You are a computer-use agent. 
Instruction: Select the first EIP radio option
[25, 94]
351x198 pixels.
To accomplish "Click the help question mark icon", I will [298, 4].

┄┄┄┄┄┄┄┄┄┄

From the line containing "Instruction: Select the" down to the last line, reproduce the records exactly. Include both ends.

**Answer to this exercise**
Instruction: Select the first EIP radio option
[25, 94]
351x198 pixels.
To accomplish "Click the help question mark icon", I will [298, 4].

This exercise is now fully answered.